Видное место в житии и в посмертных чудесах занимают наказания обидчиков монастыря и хулителей святого. Однако почти во всех случаях святой прощает раскаявшихся и исцеляет их. Самое суровое наказание постигает крестьян, которые травили собаками проходивших монахов: Герасим предсказывает падеж скота в этой деревне, «да не ктому унижают иноческий чин».

От святых Иосифовой или, точнее, Пафнутьевой школы перейдем теперь к ученикам преподобного Нила и заволжцам. Двое из учеников Нила были канонизированы: Кассиан Учемский и Иннокентий Комельский. Первый был родом грек, в мире князь Манкупский, который, постригшись в Ферапонтовом монастыре на Белоозере, основал свой собственный Учемский монастырь в 15 верстах от Углича (fl504 или 1509). Иннокентий Охлябинин был любимым учеником Нила, спутником его странствий по святым местам Греции. Оставив скит преподобного Нила, он ушел в Комельский лес (Вологодской губернии), где, после долгого пустынножительства, основал скит для своих учеников. Своею рукою он переписал Нилов Устав, снабдив его своим «Надсловием» и «Пристяжением». Скончался он задолго до смерти своего учителя, в 1491 году.

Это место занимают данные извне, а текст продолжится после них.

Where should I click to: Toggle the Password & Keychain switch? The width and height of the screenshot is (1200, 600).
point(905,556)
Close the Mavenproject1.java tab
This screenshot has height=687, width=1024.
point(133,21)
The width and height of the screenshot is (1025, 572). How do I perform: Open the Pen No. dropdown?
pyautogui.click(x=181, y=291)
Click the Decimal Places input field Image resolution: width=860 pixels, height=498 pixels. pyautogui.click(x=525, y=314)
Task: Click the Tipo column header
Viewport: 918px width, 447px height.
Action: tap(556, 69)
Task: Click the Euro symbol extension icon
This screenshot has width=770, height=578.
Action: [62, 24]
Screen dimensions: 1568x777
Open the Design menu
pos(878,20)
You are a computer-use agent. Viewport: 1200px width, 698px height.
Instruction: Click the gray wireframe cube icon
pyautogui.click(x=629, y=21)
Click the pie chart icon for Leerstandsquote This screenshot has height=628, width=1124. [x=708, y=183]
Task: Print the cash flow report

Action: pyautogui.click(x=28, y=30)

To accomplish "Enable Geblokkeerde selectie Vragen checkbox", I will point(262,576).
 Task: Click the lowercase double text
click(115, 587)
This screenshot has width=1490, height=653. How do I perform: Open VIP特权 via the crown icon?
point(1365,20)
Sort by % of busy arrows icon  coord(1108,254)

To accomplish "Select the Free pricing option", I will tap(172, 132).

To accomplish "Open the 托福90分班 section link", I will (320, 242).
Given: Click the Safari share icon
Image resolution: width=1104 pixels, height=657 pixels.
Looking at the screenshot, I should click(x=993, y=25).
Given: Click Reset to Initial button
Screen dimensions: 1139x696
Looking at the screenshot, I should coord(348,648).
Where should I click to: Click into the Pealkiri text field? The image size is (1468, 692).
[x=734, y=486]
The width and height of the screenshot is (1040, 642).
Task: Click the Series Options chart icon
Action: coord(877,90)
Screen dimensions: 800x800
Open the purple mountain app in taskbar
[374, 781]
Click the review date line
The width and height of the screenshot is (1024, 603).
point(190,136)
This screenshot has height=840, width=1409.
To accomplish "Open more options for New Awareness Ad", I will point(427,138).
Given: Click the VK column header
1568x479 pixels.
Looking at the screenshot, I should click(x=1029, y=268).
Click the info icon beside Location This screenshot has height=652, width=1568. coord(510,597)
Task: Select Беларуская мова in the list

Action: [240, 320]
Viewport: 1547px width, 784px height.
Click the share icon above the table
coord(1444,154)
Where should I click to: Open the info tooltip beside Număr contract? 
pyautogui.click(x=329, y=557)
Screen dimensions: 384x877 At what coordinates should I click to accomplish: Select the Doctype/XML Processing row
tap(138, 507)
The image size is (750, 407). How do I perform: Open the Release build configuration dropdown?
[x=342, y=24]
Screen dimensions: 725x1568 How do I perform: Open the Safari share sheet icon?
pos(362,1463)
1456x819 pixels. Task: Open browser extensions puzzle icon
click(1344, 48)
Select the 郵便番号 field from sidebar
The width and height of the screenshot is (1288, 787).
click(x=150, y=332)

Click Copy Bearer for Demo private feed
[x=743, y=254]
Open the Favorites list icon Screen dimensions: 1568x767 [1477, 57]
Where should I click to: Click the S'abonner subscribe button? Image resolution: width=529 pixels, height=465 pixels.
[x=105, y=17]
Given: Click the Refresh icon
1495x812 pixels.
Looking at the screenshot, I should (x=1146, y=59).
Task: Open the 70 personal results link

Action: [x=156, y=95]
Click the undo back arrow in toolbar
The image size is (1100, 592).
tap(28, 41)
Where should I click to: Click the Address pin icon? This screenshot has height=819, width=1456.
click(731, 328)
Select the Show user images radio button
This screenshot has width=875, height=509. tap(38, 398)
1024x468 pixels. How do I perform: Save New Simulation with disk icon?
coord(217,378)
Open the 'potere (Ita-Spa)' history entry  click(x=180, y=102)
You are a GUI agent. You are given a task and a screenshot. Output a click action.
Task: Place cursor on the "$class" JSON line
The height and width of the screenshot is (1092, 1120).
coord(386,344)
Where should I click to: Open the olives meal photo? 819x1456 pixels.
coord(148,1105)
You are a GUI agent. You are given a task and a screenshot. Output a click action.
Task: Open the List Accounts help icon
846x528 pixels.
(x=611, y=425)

Подробное житие его погибло, вместе с житием Нила, от татарского разорения в 1538 году. Но и в его краткой редакции видим истинного ученика Нилова: «Нравом смирен и образом кроток, и в божественных писаниях трудолюбно поучашеся и всем умом испытуяще».

Другой великий комельский подвижник Корнилий (fl537) в своем Уставе и в своей жизни сочетал черты Нилова и Иосифова благочестия, с преобладающим влиянием Нила. Можно было бы говорить об эклектизме его направления, если бы житие его не давало образ большой цельности и самобытности. Ростовец родом, он вместе со своим дядей 12–ти лет ушел в Кириллов монастырь, где и постригся. Вериги и тяжелые труды — «Кто не знает кирилловские хлебни?» — не мешали ему заниматься списыванием книг. К преподобному Кириллу и его обители он относился всю жизнь с благоговейным уважением.

Духовное странничество, один из первых примеров которого явил на Руси Корнилий, привело его сначала в Новгород к архиепископу Геннадию, другу Иосифа, потом, через тверские монастыри, в Комельский лес. Лишь на 60 году жизни, после многих трудов и опасностей, отшельник соорудил для своих учеников первую церковь во имя Введения. Однако не скит, а киновию строил Корнилий на старости лет, со строгим общежитием и уставом. Для своей киновии Корнилий не искал сел и имений: сам с монахами неустанно корчевал и распахивал девственный лес. Его трудовые подвиги переносят нас в обстановку русских монастырей XIV века: недаром некоторые эпизоды — повалившееся дерево, поджог хвороста — кажутся списанными с жития святого Кирилла. Великий князь Василий Иванович почти насильно заставил его принять угодья и деревни. Во время голода монастырь мог кормить нуждающихся и даже воспитывать покинутых младенцев — подобно Волоцкому, но не по–Иосифову и не по–хозяйственному подает милостыню Корнилий: по два, по три раза каждому из убогих, которые хотят обмануть его. Ученики протестуют, но явившийся ему во сне Антоний Великий, патрон одной из монастырских церквей, одобряет его непрактическую щедрость.